Year after year, the success of the NISSAN brand has been confirmed throughout the world (4.8 million vehicles sold in 2011) and during 2011/2012, the Japanese carmaker expects further sales growth of 10%. While this clearly benefits RENAULT, its key shareholder (43.4%), the success has only been very relative since the European carmaker has seen its share price plunge 75% over the past five years!
In contrast, the person that has benefited the most from NISSAN’s success is its Chairman, Carlos Ghosn. In addition to his “French” salary as CEO of RENAULT (€2.9 million), he takes home €9.9 million (before stock-options!) as the head of NISSAN, showing that synergies between salaries seem to work better than those between technologies.
Carlos Ghosn’s remuneration, which is a record in Japan, did not seem to cause upset at NISSAN’s AGM held in Yokohama recently. Shareholders have nevertheless seen the group’s share price drop 10% over one year and 44% over five years. Had it been organised on Anglo-US territory, the AGM would probably have been far more strained.

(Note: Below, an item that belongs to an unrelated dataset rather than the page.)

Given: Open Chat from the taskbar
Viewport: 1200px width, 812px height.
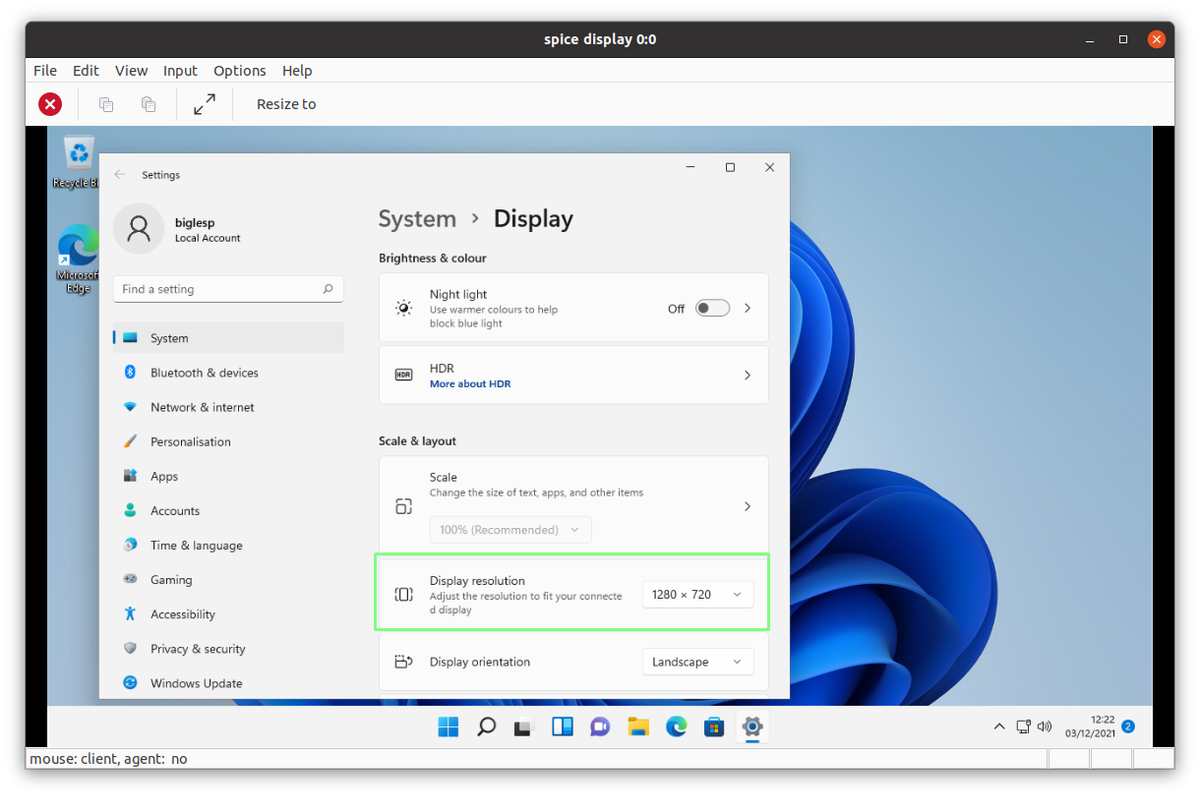Looking at the screenshot, I should click(x=600, y=727).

For slightly more than a year now, a number of shareholder meetings have become jittery when management’s pay has been discussed. The “boss’s pay rise/share price fall” duo is prompting questions and even indignation at times.
As an example, in the US, more than half the shareholders at CITIGROUP (-44% over one year) opposed the $15 million salary proposed for CEO Vikram Pendit.
In France, the debate over management pay remains focused on two more dogmatic questions: how much relative to the smallest wage in the company and what level of taxation for the highest salaries?
Although we have our own answers to these questions, note above all that the question rarely asked in France, albeit essential, is what level of remuneration for what company success?
This is the question at the heart of debates animating Board meetings and AGMs in Anglo-US countries. The “say on pay” possibility that shareholders have to vote in favour of or against management pay levels is increasingly being used. Unfortunately, this possibility only has consultative value and shareholders sometimes struggle to have their views heard. Indeed, in Dublin, their votes were not taken into account and they did not manage to oppose an $8.5 million payment to WPP chairman, Sir Martin Sorrell. In contrast, the chairman of AVIVA resigned, as has finally the head of BARCLAYS who had already limited his sights after shareholders intervened.
In France, the Board of Directors decides a CEO’s remuneration. The AGM can only give its opinion on stock-option plans and eventual golden parachutes. For the moment, rebellious shareholders will have to restrict themselves to other subjects than those concerning management pay.
However, better corporate governance merits a new debate! The time has come to move beyond the alternative between a regulating state shareholder and shareholder meetings that are ineffective in deciding on management pay. The Anglo-US example and its “shareholder spring”, as the press has so nicely put it, is a source of inspiration and a good example of self-regulation in the system. It is excellent food for thought to be favoured at a time when legislation and the increased role of the state seem to be the only answers to all governance questions in France.